■ I tuoi compiti:
A – Nel documento sui paesaggi agrari, da quale anno Rita Boccardo fa parte dell'Osservatorio nazionale dei paesaggi rurali storici?
B – Scrivi il seguito del testo sui paesaggi agrari, partendo dopo l'ultima frase riportata.

■ Documento:
********
Matelda Reho, Filippo Magni (a cura di)
Tutela e valorizzazione del paesaggio nella transizione
DOI: 10.1401/9788815413352/c15

Rita Boccardo I paesaggi agrari. Sfide di integrazione nelle politiche

Notizie Autori
Rita Boccardo è architetto, dopo anni di libera professione, dal 2002 lavora presso la Regione del Veneto, occupandosi di valutazione di impatto ambientale fino al 2009; si trasferisce poi alla Direzione Agroambiente per dedicarsi al governo del territorio agricolo (edilizia, urbanistica, paesaggio, architettura rurale tradizionale, ecc.), rivestendo a partire dal 2019 l’incarico di EQ "Edificabilità nelle aree rurali". Dal 2013 è componente dell’Osservatorio nazionale dei paesaggi rurali storici, delle pratiche agricole e conoscenze tradizionali, istituito presso il MASAF.
Abstract
La pianificazione paesaggistica regionale, ancora in corso di definizione, trova fondamento in un concetto di paesaggio idealmente rappresentabile come un insieme, quello del cosiddetto "Paesaggio con la p maiuscola", di cui troviamo riferimento nella Convenzione europea del paesaggio (CEP) del 2000 e nella parte III del Codice dei beni culturali e del paesaggio. Nella Regione del Veneto, le prime proposte che vanno nella direzione di riconoscere al paesaggio agrario il suo valore storico si rintracciano già nel PTRC del 1992 (agrocenturiato), poi in quello adottato nel 2009 fino al piano approvato nel 2020 (paesaggi agrari storici, paesaggi terrazzati). Troviamo evidenza dei valori del patrimonio culturale dell’agricoltura, ad esempio, in particolari siti del patrimonio UNESCO nazionale, assai noti presso l’opinione pubblica e divenuti già importanti mete culturali del turismo sia nazionale che internazionale. È innegabile che l’architettura rurale risulti una componente sostanziale del paesaggio nel quale si inserisce ed è altrettanto innegabile che la Regione del Veneto possieda un consistente e diffuso patrimonio di architettura rurale che riveste un importante valore tipologico e storico-testimoniale. Il paesaggio rurale della contemporaneità, che presenta connotazioni ovviamente diverse da quello storico preso finora in considerazione, risulta pur sempre espressione dei valori della società e della cultura del nostro tempo. Nell’ambito del PSR 2014-2020 furono previsti (anche se mai attuati) piani colturali, con durata quinquennale, proprio con finalità paesaggistiche.
********
■ Informazioni mostrate:
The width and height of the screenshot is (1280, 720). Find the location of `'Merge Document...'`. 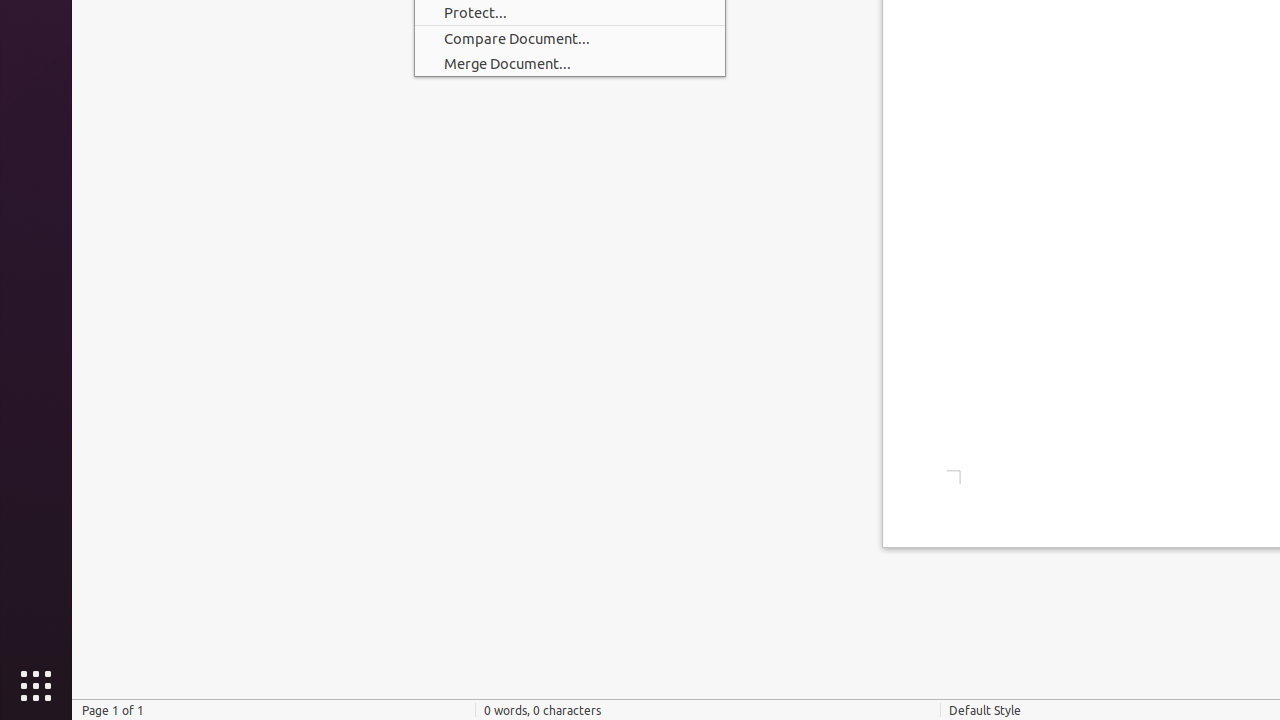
********
■ Risposte attese:
A – Dal 2013.

B –
Il contributo che segue muove sostanzialmente dalle esperienze maturate nell’ambito della UO Agroambiente nell’ultimo decennio, esperienze volte principalmente ad integrare il tema del paesaggio agrario in due importanti aree di competenza della Regione del Veneto: anzitutto, quella dell’agricoltura, della politica agricola comune e della programmazione di sviluppo rurale; poi, in stretta collaborazione con le strutture regionali competenti in materia, quella del governo del territorio, ed in particolare della pianificazione territoriale, paesaggistica e urbanistica, focalizzata al territorio agricolo.
Gli argomenti trattati in seguito emergono, infatti, da un costante impegno degli uffici regionali di mantenere attiva l’attenzione sul paesaggio agrario nell’ambito della definizione dei vari strumenti di programmazione o di pianificazione, dei provvedimenti normativi, dei lavori degli osservatori tematici e dei tavoli tecnici.
La sfida intrapresa è quella di far attribuire autonomia concettuale al paesaggio agrario, di vederne riconosciuto l’interesse storico-tradizionale, nonché il valore storico-testimoniale delle sue singole componenti ed elementi costitutivi, di riuscire a valorizzarne il ruolo in seno ad ambiti regionali di particolare pregio culturale.

1. Il paesaggio agrario

La pianificazione paesaggistica regionale, ancora in corso di definizione, trova fondamento in un concetto di paesaggio idealmente rappresentabile come un insieme, quello del cosiddetto «Paesaggio con la p maiuscola», di cui troviamo riferimento nella Convenzione europea del pae{p. 278}saggio (CEP) del 2000 e nella parte III del Codice dei beni culturali e del paesaggio (art. 131 del d.lgs. 42/2004 e s.m.i.). In questo insieme ideale, è possibile individuare almeno due sottoinsiemi non necessariamente disgiunti tra loro: quello dei «beni paesaggistici», ovvero aree giuridicamente definite e perimetrate (art. 134, del Codice) e quello dei «paesaggi con la p minuscola», cioè quei luoghi percepiti esistenti e vissuti dalla popolazione.
Osservando le ricognizioni cartografiche degli ambiti paesaggistici, nel documento per la valenza paesaggistica del piano territoriale regionale di coordinamento del Veneto (PTRC 2020), è possibile cogliere come, tra i «paesaggi con la p minuscola», i paesaggi agrari assumano un ruolo da protagonista nel territorio regionale; giocoforza per la loro complessiva estensione (la superficie agricola utilizzata ammonta a circa il 70% della superficie territoriale regionale), ma anche perché presentano, pur così antropici e produttivi, un carattere fortemente identitario.
Se si vuole cedere alla tentazione di definirli, non si può che prendere a prestito la nota definizione di Emilio Sereni, che nel 1961 descrisse il paesaggio agrario come «quella forma che l’uomo, nel corso ed ai fini delle sue attività produttive agricole, coscientemente e sistematicamente imprime al paesaggio naturale».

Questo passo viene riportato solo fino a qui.